Porté à la boutonnière, son attachement indéfectible à la Palestine aurait pu devenir un hymne à la résistance s’égrenant sur sa guitare au rythme de mots qui résonnent, Roger Waters, le bassiste de légende et membre fondateur des Pink Floyd, est de cette trempe d’artistes qui ne craignent pas de troquer leur habit de lumière contre celui d’artistes maudits...
Sur la scène publique de l’appel au Boycott d’Israël et de la condamnation de son impérialisme inassouvi, illégal mais impuni, les stars, auréolées de gloire, ne se bousculent pas au portillon pour décrocher le premier rôle, préférant, en l’occurrence, l’ombre à la lumière.

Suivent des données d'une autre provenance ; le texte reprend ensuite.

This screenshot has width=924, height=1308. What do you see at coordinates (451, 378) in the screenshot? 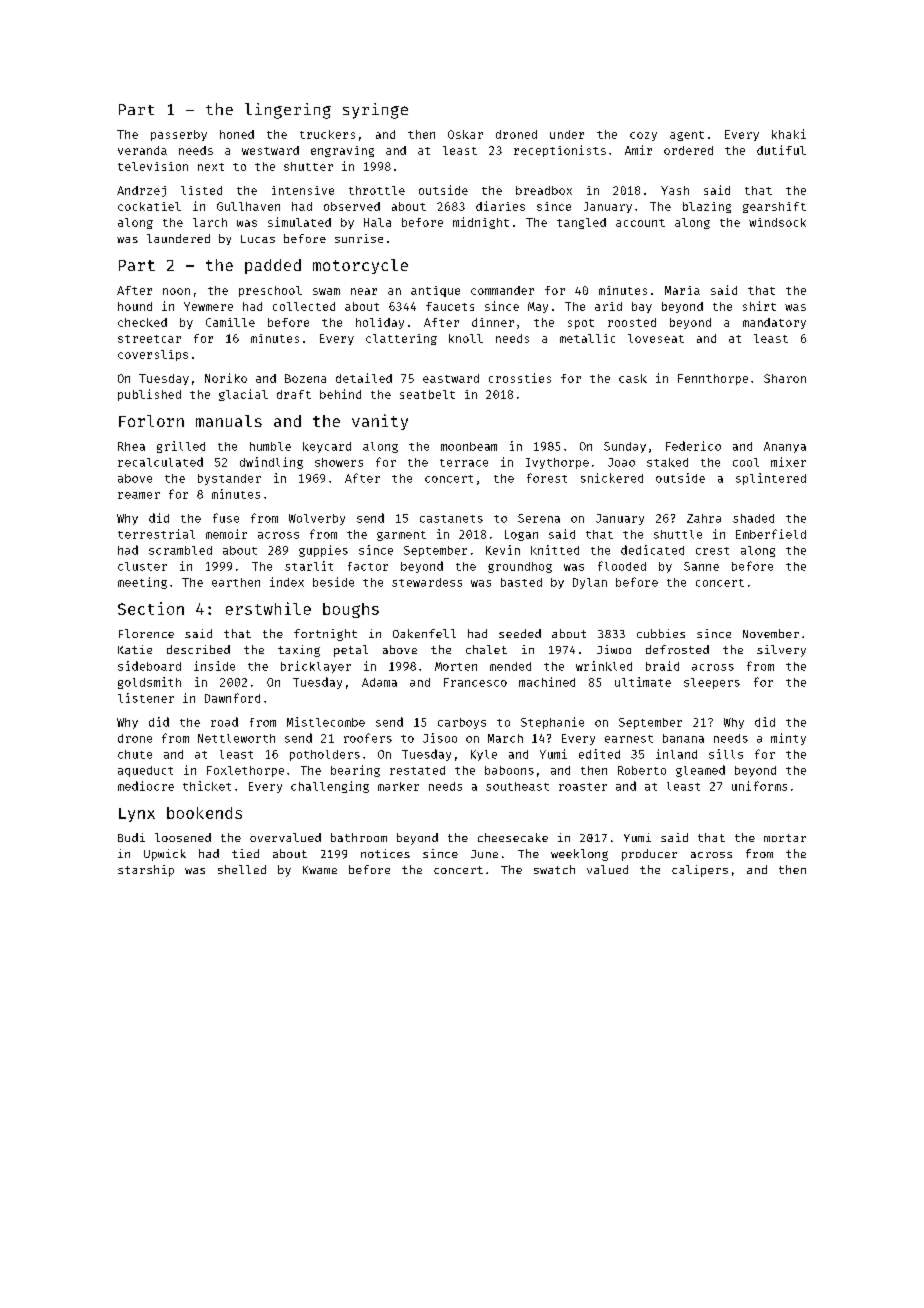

Ce n’est pas le cas de Roger Waters, qui a choisi de s’exposer sous ces feux de la rampe-là, depuis son séjour électrochoc en Cisjordanie en 2006, au cours duquel sa prise de conscience a trouvé un exutoire : peindre, sur le mur de la honte, l’inscription « Nous n’avons pas besoin d’un contrôle de la pensée », extraite du célébrissime titre des Pink Floyd « Another brick in the Wall (part 2) ».
Dès lors, Roger Waters n’a eu de cesse de briser la chape de plomb du silence, rejoignant les rangs du mouvement BDS (Boycott, Désinvestissements, Sanctions), dont il est l’un des plus fervents avocats. Membre du Tribunal Russell sur la Palestine, qui a récemment recommandé aux Nations unies de réinstaurer le Comité spécial contre l’apartheid afin de dénoncer les pratiques d’Israël envers les Palestiniens, Waters, l’activiste pro-palestinien, a accusé le gouvernement de Netanyahu d’être un régime d’apartheid sur le site The Electronic Intifada, insistant sur les similitudes saisissantes avec les pires moments de l’apartheid en Afrique du Sud.
Si les ambassadeurs de la politique conduite par Israël sont légion, les partisans de son boycott sont aux abonnés absents dans le showbusiness, une désaffection à laquelle compte bien remédier Roger Waters en sensibilisant, dans une lettre ouverte, ses pairs de l’industrie de la musique à la cause palestinienne.
C’est également par écrit que l’ex-auteur-compositeur des Pink Floyd a réussi à ouvrir les yeux au géant de la musique Stevie Wonder, en l’appelant à ne pas se produire lors d’une soirée de bienfaisance, le 6 décembre 2012, organisée par "les amis des Forces de Défense d’Israël". "Je lui ai dit que s’il donnait ce concert, ce serait comme jouer lors du bal de la police à Johannesburg, le lendemain du massacre de Sharpeville en 1960. Ce ne serait pas une bonne chose à faire, d’autant plus qu’il est investi d’une noble mission par l’ONU : celle de prêcher la paix. Je ne suis pas le seul à avoir tenté de le dissuader, Desmond Tutu l’a interpellé dans ce sens, de son côté", a déclaré Roger Waters, tout en déplorant vivement que le revirement de Stevie Wonder, qui a choisi d’annuler son concert, ait été passé sous silence dans un black-out médiatique toujours aussi assourdissant.
Il n’y a guère que l’omerta qui se fasse écho par-delà les océans, dès que l’on ose égratigner le vernis de la "seule démocratie du Proche-Orient".